BMC Proc. 2011 Nov 29;5 Suppl 9(Suppl 9):S113. doi: 10.1186/1753-6561-5-S9-S113.
With recent advances in technology, deep sequencing data will be widely used to further the understanding of genetic influence on traits of interest. Therefore not only common variants but also rare variants need to be better used to exploit the new information provided by deep sequencing data. Recently, statistical approaches for analyzing rare variants in genetic association studies have been proposed, but many of them were designed only for dichotomous outcomes. We compare the type I error and power of several statistical approaches applicable to quantitative traits for collapsing and analyzing rare variant data within a defined gene region. In addition to comparing methods that consider only rare variants, such as indicator, count, and data-adaptive collapsing methods, we also compare methods that incorporate the analysis of common variants along with rare variants, such as CMC and LASSO regression. We find that the three methods used to collapse rare variants perform similarly in this simulation setting where all risk variants were simulated to have effects in the same direction. Further, we find that incorporating common variants is beneficial and using a LASSO regression to choose which common variants to include is most useful when there is are few common risk variants compared to the total number of risk variants.
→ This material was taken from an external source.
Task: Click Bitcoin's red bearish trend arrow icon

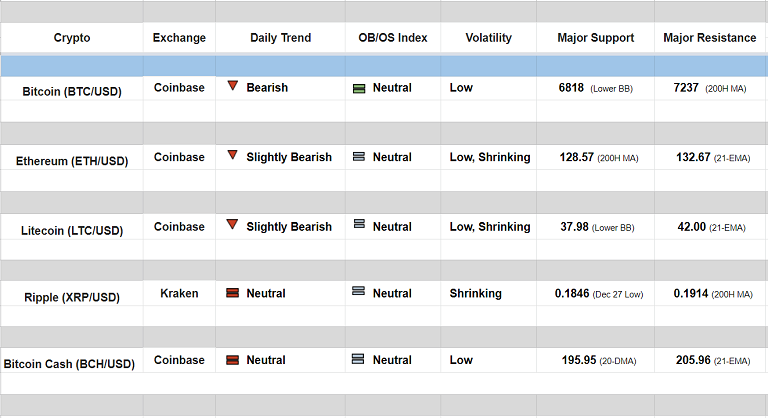Action: tap(232, 87)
随着技术的最新进展,深度测序数据将被广泛用于进一步理解基因对感兴趣性状的影响。因此,不仅常见变异,稀有变异也需要得到更好的利用,以挖掘深度测序数据提供的新信息。最近,已经提出了在基因关联研究中分析稀有变异的统计方法,但其中许多方法仅针对二分结局设计。我们比较了几种适用于定量性状的统计方法在定义的基因区域内汇总和分析稀有变异数据时的I型错误率和检验效能。除了比较仅考虑稀有变异的方法,如指示法、计数法和数据自适应汇总法外,我们还比较了将常见变异分析与稀有变异分析相结合的方法,如CMC和LASSO回归。我们发现,在所有风险变异被模拟为具有相同方向效应的这种模拟设置中,用于汇总稀有变异的三种方法表现相似。此外,我们发现纳入常见变异是有益的,并且当与风险变异总数相比常见风险变异较少时,使用LASSO回归来选择纳入哪些常见变异最为有用。